The key insight is that you don't need to fix everything. You need to fix the parts that are actively slowing you down. A codebase doesn't need to be beautiful. It needs to be workable.


When a rewrite actually makes sense

There are genuine situations where a rewrite is the right call. Recognising them requires honesty about the specific constraints you're facing.

The platform is dead. If the codebase is built on a framework or runtime that is no longer maintained, and critical security patches or compatibility updates are no longer available, refactoring within that platform has a shelf life. You're improving code that will need to be abandoned regardless.

The architecture fundamentally cannot support the next phase. A monolithic system that needs to become a distributed system. A single-tenant application that needs to become multi-tenant. A synchronous pipeline that needs to become event-driven. These aren't refactoring tasks – they're architectural transformations that may genuinely require rebuilding core components.

The codebase is small enough to rewrite quickly. The rewrite risk scales with size. Rewriting a 5,000-line service is a fundamentally different proposition from rewriting a 500,000-line platform. If the rewrite can be completed in weeks rather than months, the moving-target problem is manageable.

You can run both systems in parallel. The strangler fig pattern – building the new system alongside the old one and gradually redirecting traffic – eliminates the big-bang cutover risk. If your architecture supports this approach, a phased rewrite becomes much less dangerous.


How a full codebase review informs the decision

The rewrite-vs-refactor decision is only as good as the information it's based on. And this is where most teams go wrong. They make the decision based on how the code feels rather than what the code actually contains.

A full codebase review gives you the data you need. It tells you which parts of the codebase are genuinely problematic and which are merely unfamiliar. It quantifies the scope of inconsistency, dead code, and architectural drift. It distinguishes between code that is messy-but-functional and code that is structurally unsound.
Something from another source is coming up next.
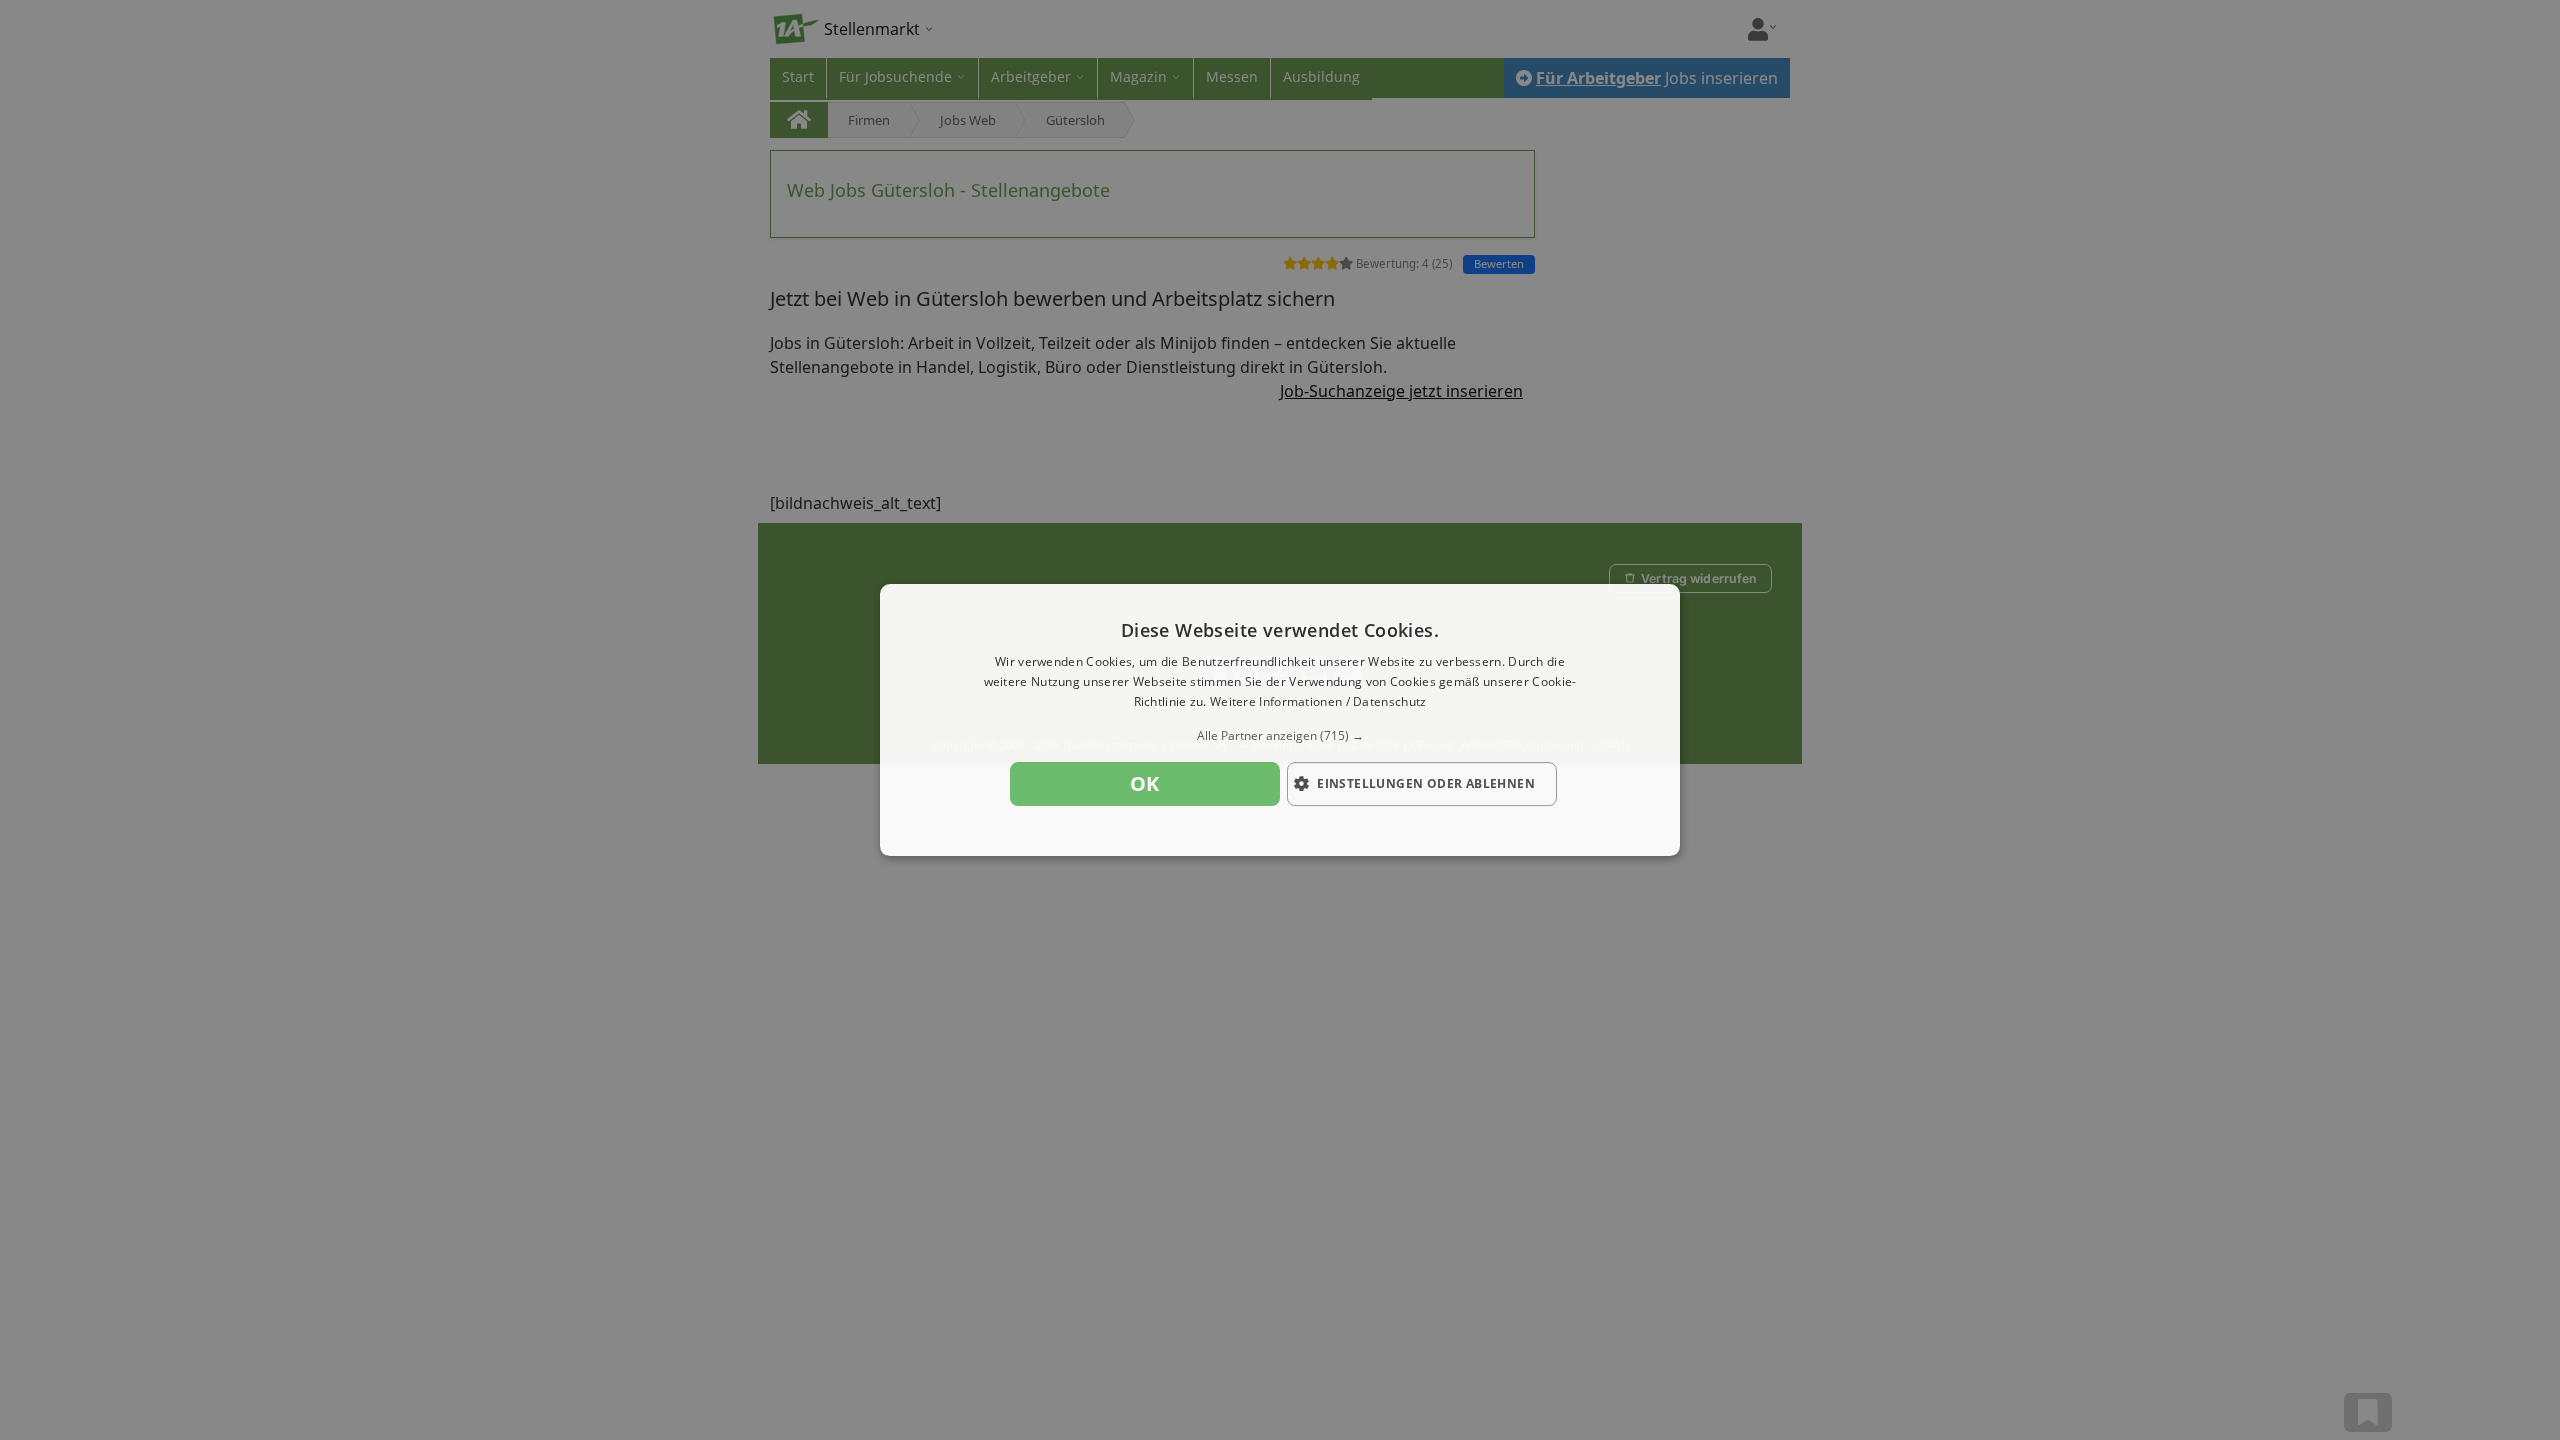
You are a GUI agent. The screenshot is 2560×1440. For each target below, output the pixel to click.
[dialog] (1280, 720)
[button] (1280, 736)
With that information, the decision becomes concrete. Instead of arguing about whether the codebase is “too far gone,” you can look at the findings and ask specific questions. How many modules have critical issues? What percentage of the code is dead weight? Are the architectural problems localised or systemic?

If the problems are concentrated in specific areas, refactoring those areas is almost certainly the right move. If the problems are pervasive and architectural, a phased rewrite might be justified. Either way, you're making the decision with evidence rather than frustration.

The worst outcome is a rewrite driven by emotion. The second worst is a refactoring effort that targets the wrong parts of the codebase. Both are avoidable if you start by understanding what you actually have.


Limits and tradeoffs

  • It can miss context. Treat findings as prompts for investigation, not verdicts.
  • False positives happen. Plan a quick triage pass before you schedule work.
  • Privacy depends on your model setup. If you use a cloud model, relevant code is sent to that provider; local models can keep inference on your own hardware.